• The Driver, Walter Hill, 1978

    The Driver, Walter Hill, 1978

    Walter Hill est un réalisateur et un scénariste intéressant. Il a travaillé avec Peckinpah sur l’adaptation de The getaway de Jim Thompson, mais aussi pour Paul Newman sur deux très bons films, The Mackintosh man et The drowning pool. En tant que réalisateur on retiendra Hard times, 48 hours, Geronimo ou encore The long riders. Sa carrière oscilla entre westerns sophistiqués et polars bourrés d’adrénaline. The driver est pourtant un petit peu plus ambitieux. Dans le genre néo-noir, il est en effet atypique et ouvre une nouvelle manière de faire qui va essaimer. Quel que soit l’appréciation qu’on portera sur ce film, il faut partir du fait qu’il est d’abord une innovation formelle dans le genre de films de braquage.

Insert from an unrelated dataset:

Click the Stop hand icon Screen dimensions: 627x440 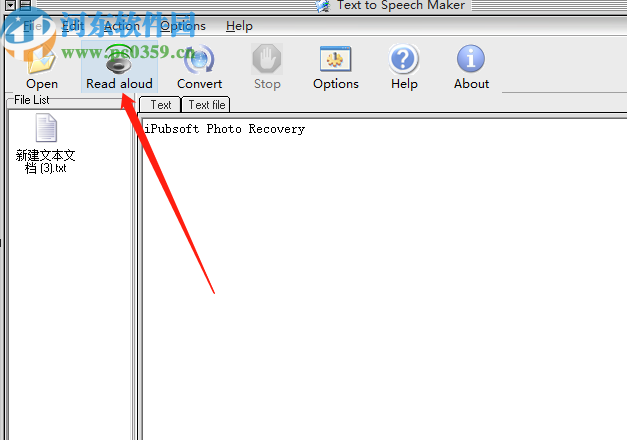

     The Driver, Walter Hill, 1978 

    La police poursuit les braqueurs 

    Un chauffeur très habile participe à des hold-up. Il vole les voitures dont il se servira, fuit rapidement les lieux du crime, et se débarrasse sans coup férir des véhicules qu’il a utilisés. Il gagne très bien sa vie. Mais un policier un peu fêlé va se mettre dans la tête de le coincer. D’abord en interrogeant des gens qui l’ont vu au volant de la voiture. Mais comme personne ne le reconnait, il va lui tendre un piège. Il image donc un gros coup de façon à l’amener à le commettre. Au début le chauffeur se fait tirer l’oreille, mais bientôt il conçoit ça comme un défi et va foncer tête baisser dans le piège. Il a deux ennemis : les bandits avec qui il fait le hold-up été qui vont tout faire pour le priver de ses droits sur le butin, et bien sûr le flic à moitié siphonné qui ne rêve que de l’arrêter. Il va pouvoir cependant compter sur la complicité d’une joueuse de poker, celle-là même qui lui a fourni un alibi et qui se trouve aussi être harcelée par le flic qui pense qu’elle ment. Le hold-up va réussir, mais ses complices seront tués, et il va devoir négocier lui-même le produit de son butin pour retrouver des petites coupures en lieu et place des billets qu’il pense être marqués. Il va devoir surmonter des pièges nombreux, et s’il ne pourra finalement retrouver son butin, il triomphera tout de même d’une certaine façon. 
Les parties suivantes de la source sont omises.